**Try it**
Go over the data and copy out each line with "XXXV" in it.

**Supplied records**
- - - -

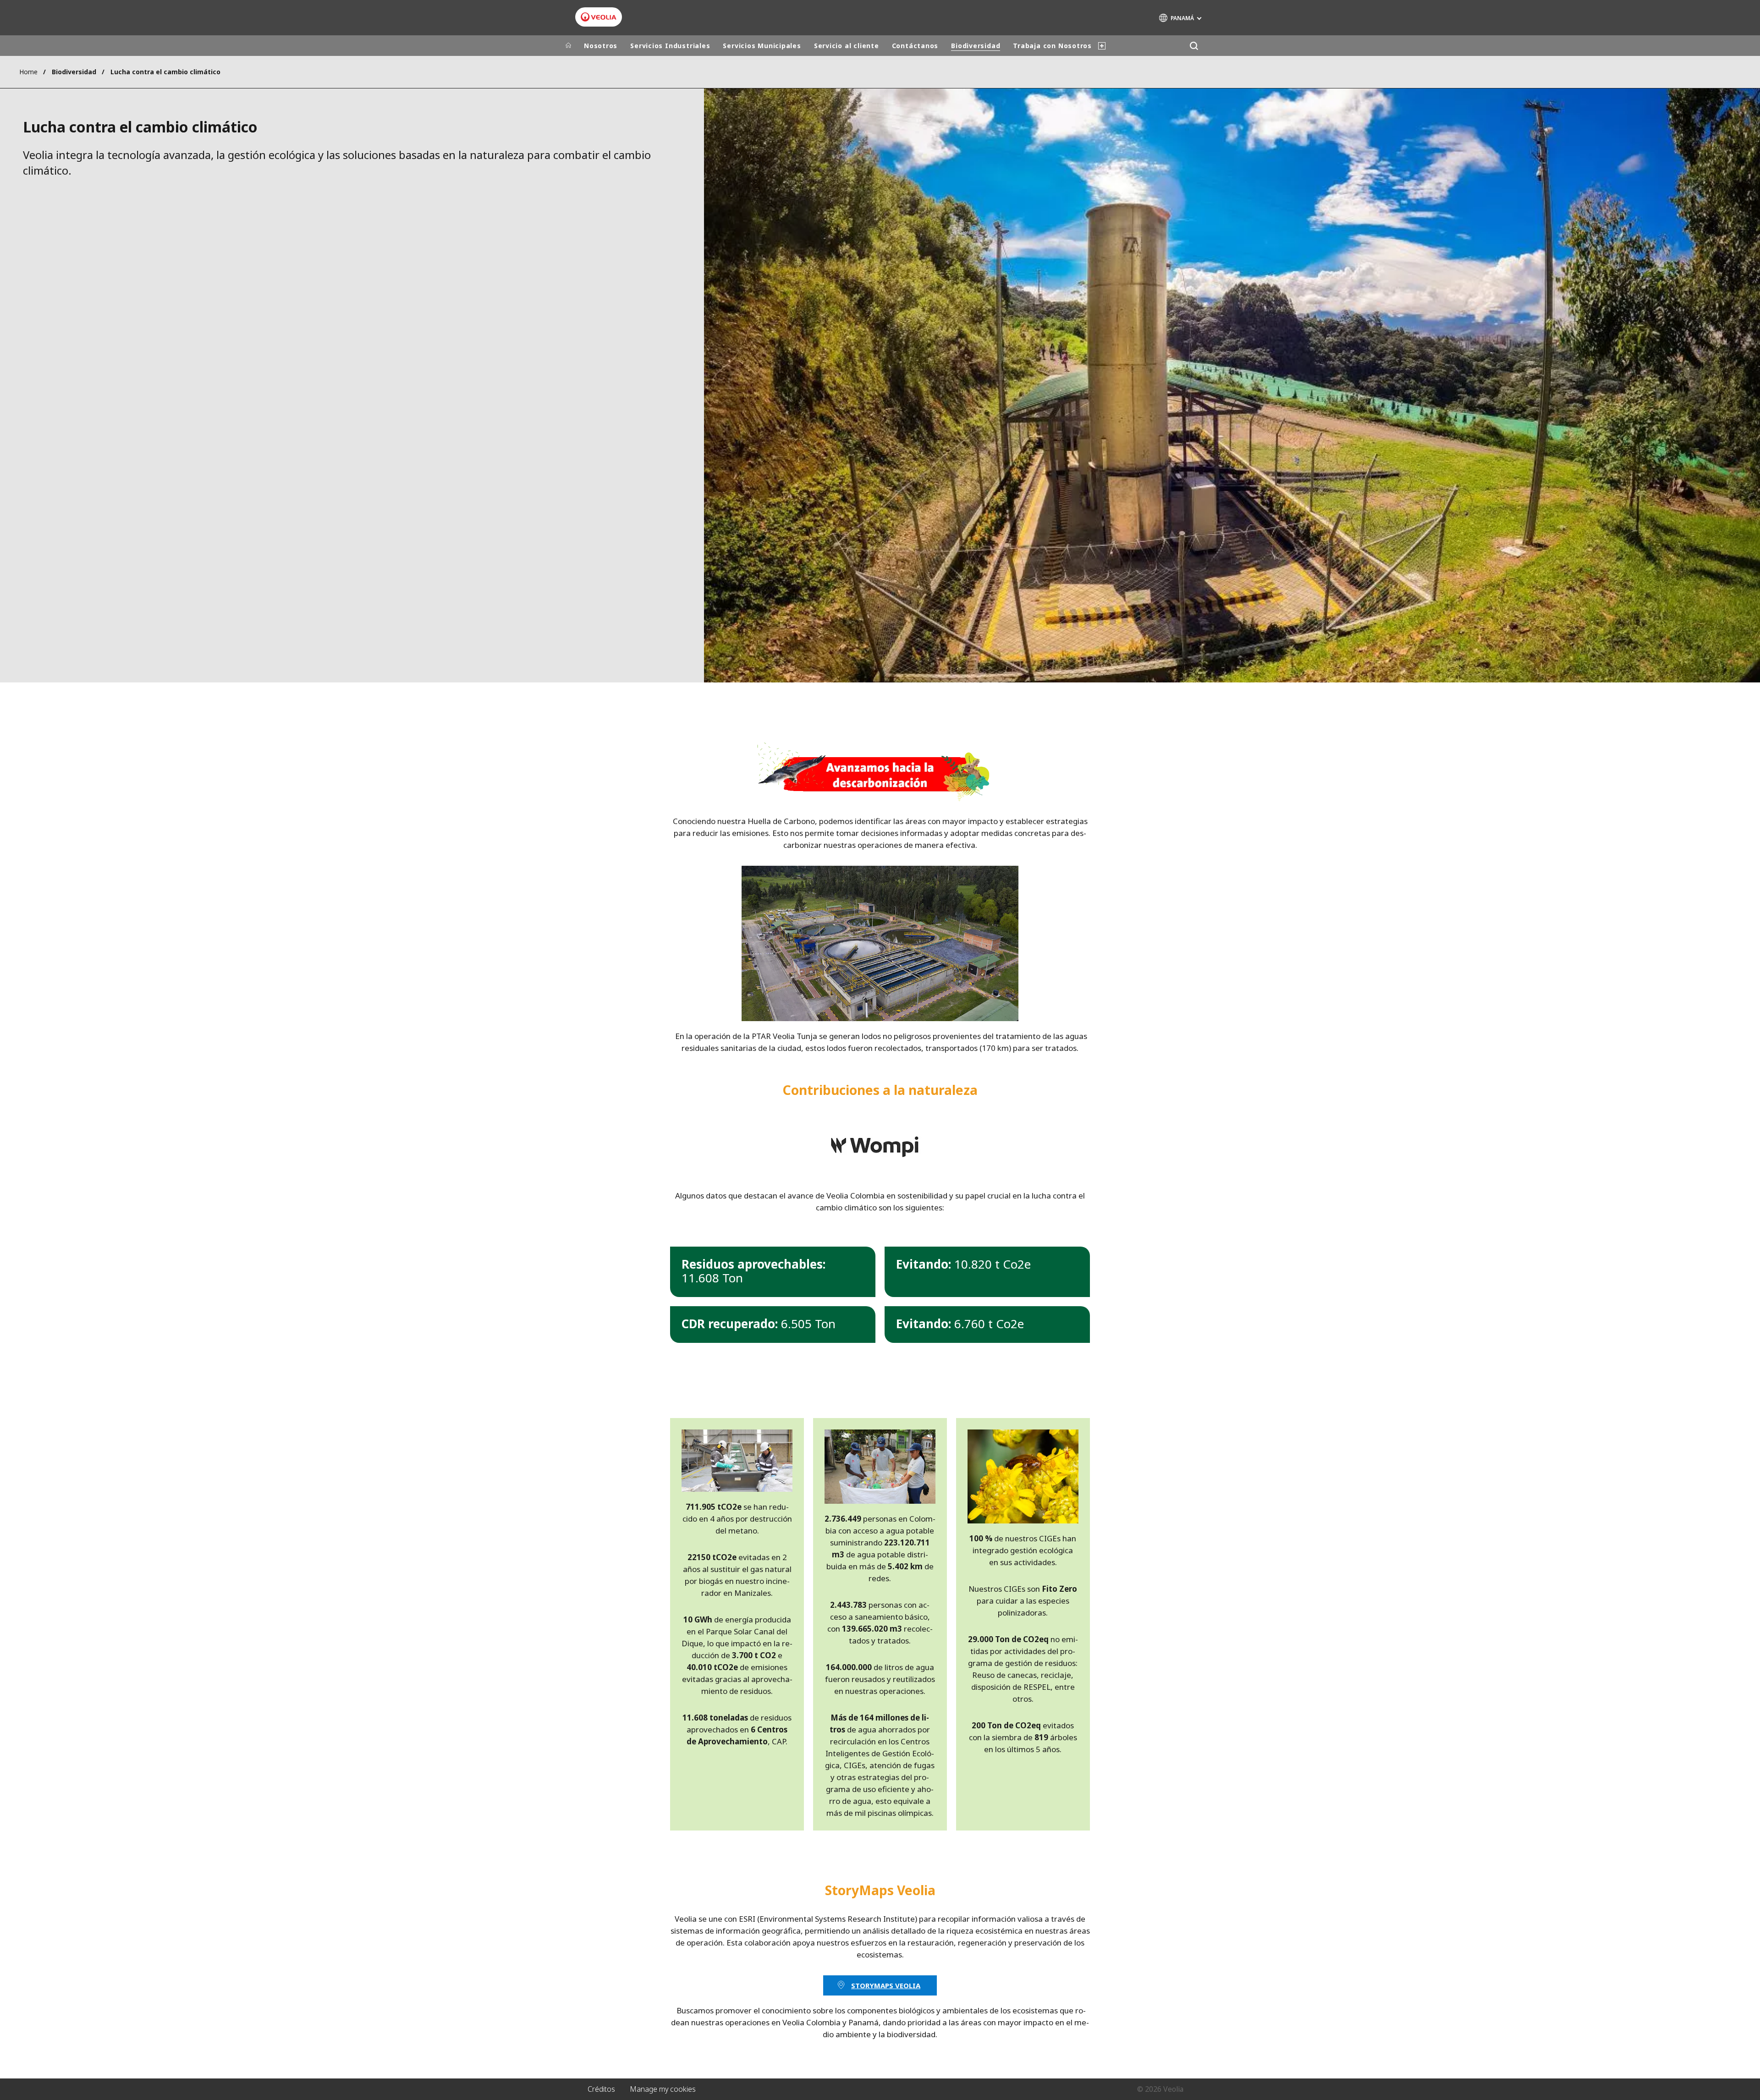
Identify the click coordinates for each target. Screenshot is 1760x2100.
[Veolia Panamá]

- - - -

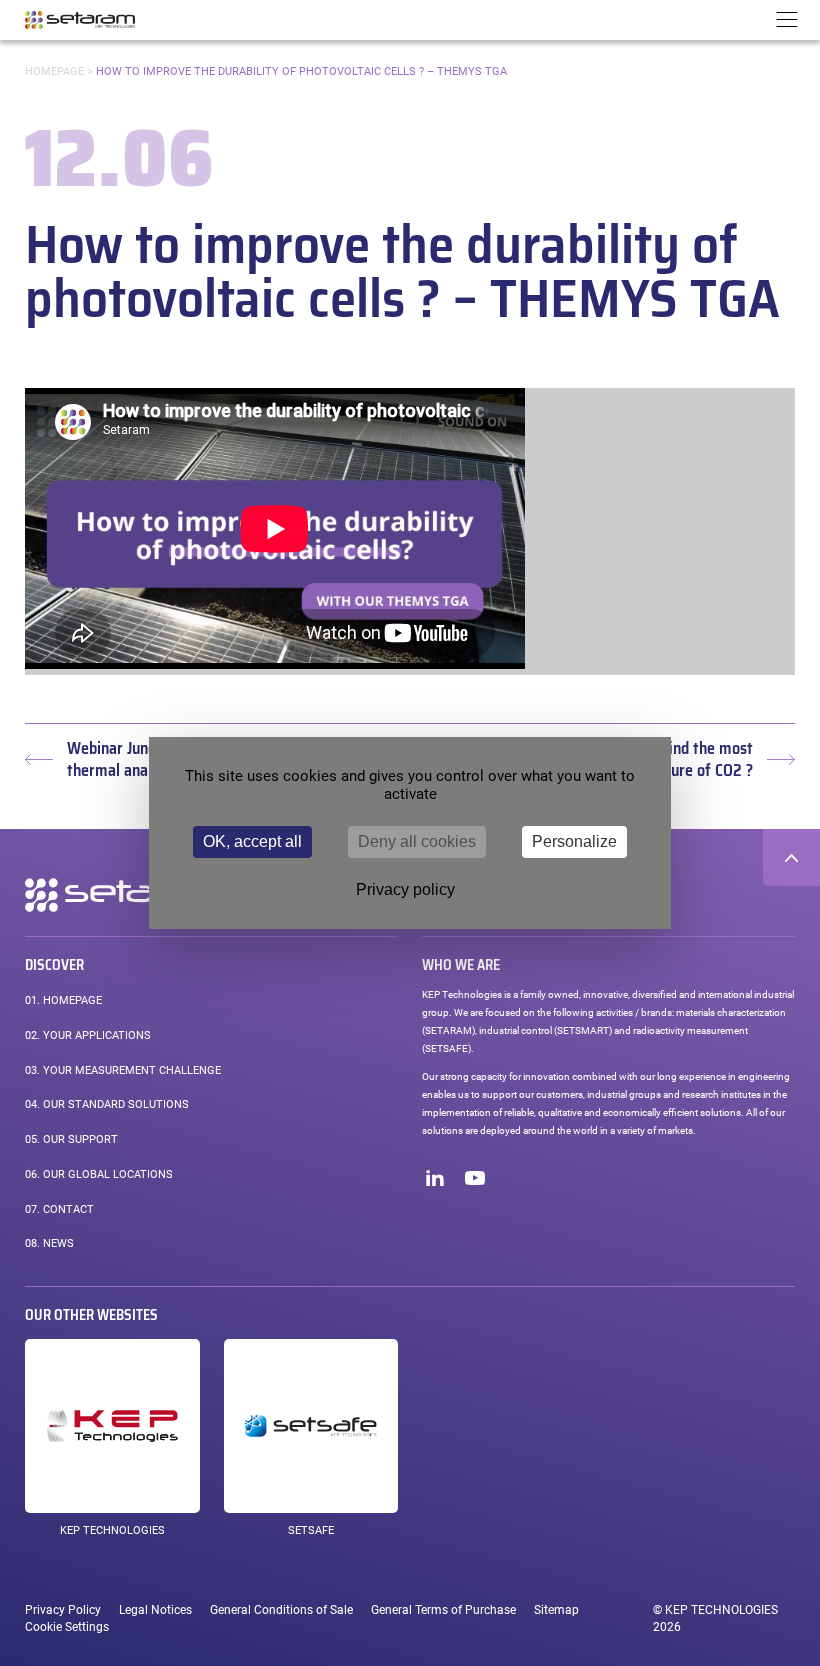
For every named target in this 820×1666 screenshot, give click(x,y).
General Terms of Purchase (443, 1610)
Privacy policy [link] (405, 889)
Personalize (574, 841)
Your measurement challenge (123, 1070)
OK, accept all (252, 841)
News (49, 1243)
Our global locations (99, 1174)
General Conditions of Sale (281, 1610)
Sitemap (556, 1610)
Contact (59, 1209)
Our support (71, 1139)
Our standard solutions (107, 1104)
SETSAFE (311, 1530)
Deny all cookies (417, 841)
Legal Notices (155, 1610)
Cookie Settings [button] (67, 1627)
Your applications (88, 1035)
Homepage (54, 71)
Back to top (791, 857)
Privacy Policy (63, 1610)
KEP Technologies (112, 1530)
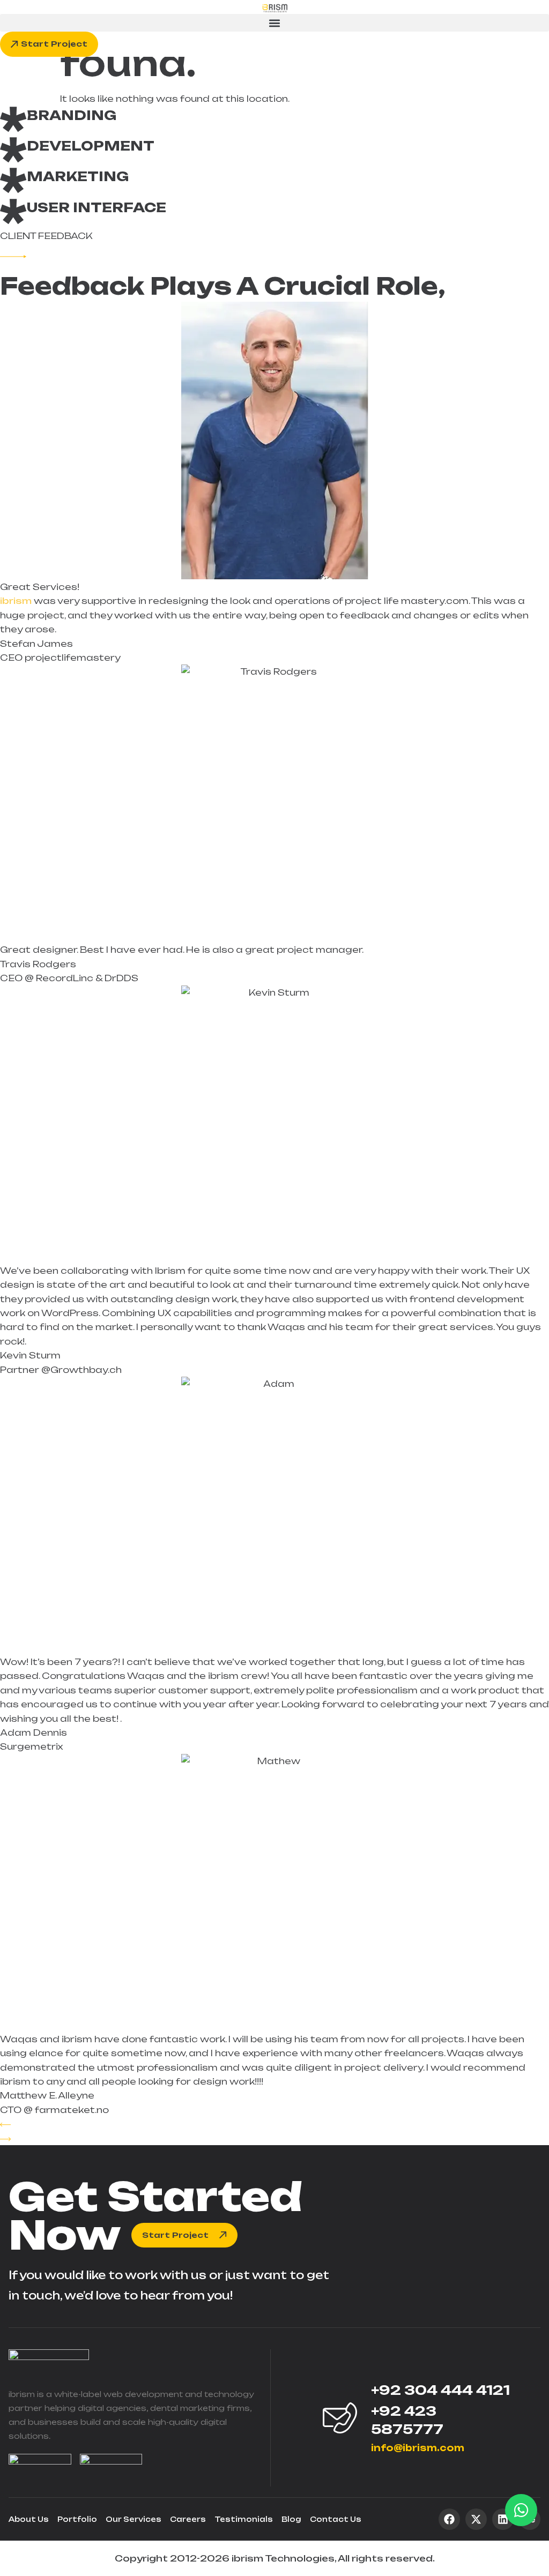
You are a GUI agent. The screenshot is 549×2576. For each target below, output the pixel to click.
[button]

- - - -

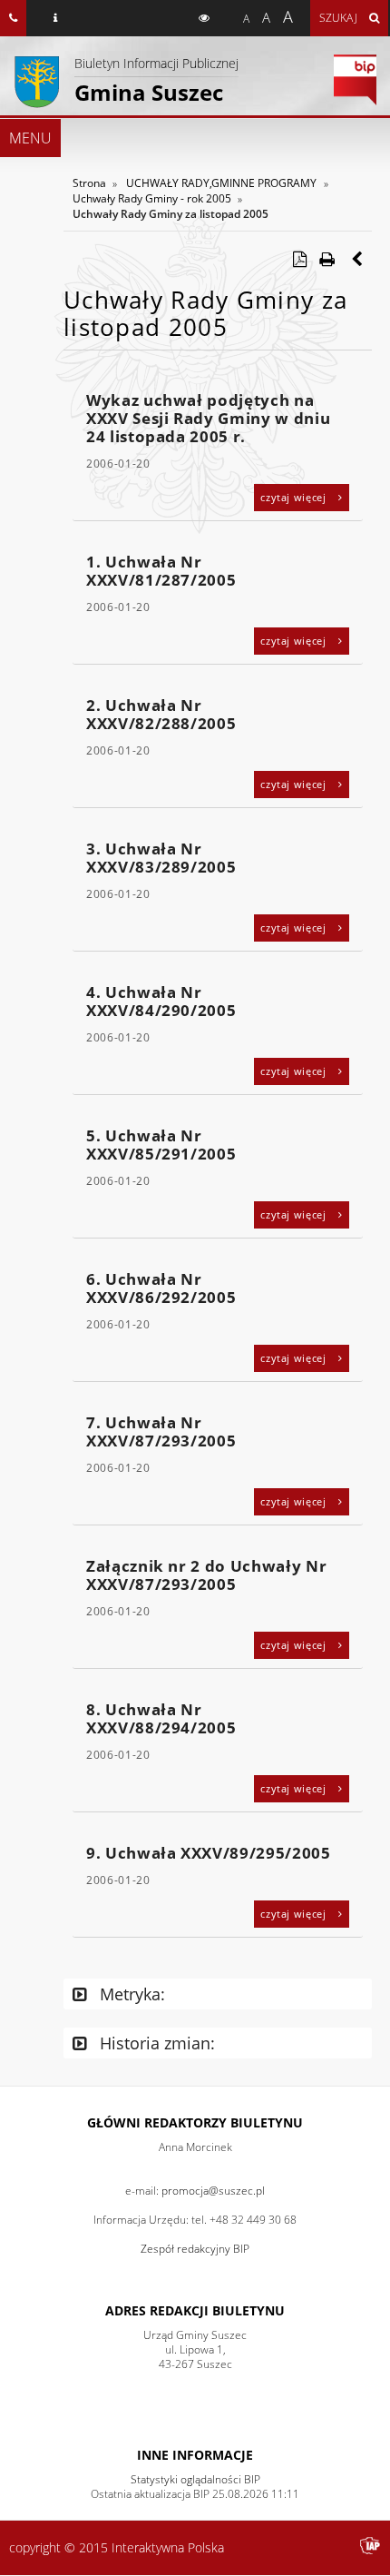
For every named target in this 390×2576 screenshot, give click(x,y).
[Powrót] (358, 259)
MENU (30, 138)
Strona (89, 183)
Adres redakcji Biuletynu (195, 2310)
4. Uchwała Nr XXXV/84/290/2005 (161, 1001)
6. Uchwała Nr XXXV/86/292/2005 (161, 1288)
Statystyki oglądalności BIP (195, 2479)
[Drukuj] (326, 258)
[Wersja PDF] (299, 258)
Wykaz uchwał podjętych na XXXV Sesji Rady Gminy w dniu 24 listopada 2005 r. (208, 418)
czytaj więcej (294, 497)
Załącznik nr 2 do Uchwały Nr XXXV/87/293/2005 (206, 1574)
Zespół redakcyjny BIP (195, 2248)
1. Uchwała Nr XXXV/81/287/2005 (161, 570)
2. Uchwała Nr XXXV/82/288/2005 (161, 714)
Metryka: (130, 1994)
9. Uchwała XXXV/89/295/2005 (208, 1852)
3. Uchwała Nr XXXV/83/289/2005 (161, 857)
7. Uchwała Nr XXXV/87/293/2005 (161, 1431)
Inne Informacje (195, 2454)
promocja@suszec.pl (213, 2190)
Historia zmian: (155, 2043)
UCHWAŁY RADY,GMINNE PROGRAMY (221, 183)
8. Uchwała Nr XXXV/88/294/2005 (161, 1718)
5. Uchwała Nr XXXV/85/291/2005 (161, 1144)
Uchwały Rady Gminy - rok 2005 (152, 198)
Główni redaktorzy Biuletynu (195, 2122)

- - - -

**Result of the task**
4. Uchwała Nr XXXV/84/290/2005 (161, 1001)
6. Uchwała Nr XXXV/86/292/2005 (161, 1288)
Wykaz uchwał podjętych na XXXV Sesji Rady Gminy w dniu 24 listopada 2005 r. (208, 418)
Załącznik nr 2 do Uchwały Nr XXXV/87/293/2005 (206, 1574)
1. Uchwała Nr XXXV/81/287/2005 (161, 570)
2. Uchwała Nr XXXV/82/288/2005 (161, 714)
9. Uchwała XXXV/89/295/2005 (208, 1852)
3. Uchwała Nr XXXV/83/289/2005 (161, 857)
7. Uchwała Nr XXXV/87/293/2005 (161, 1431)
8. Uchwała Nr XXXV/88/294/2005 (161, 1718)
5. Uchwała Nr XXXV/85/291/2005 (161, 1144)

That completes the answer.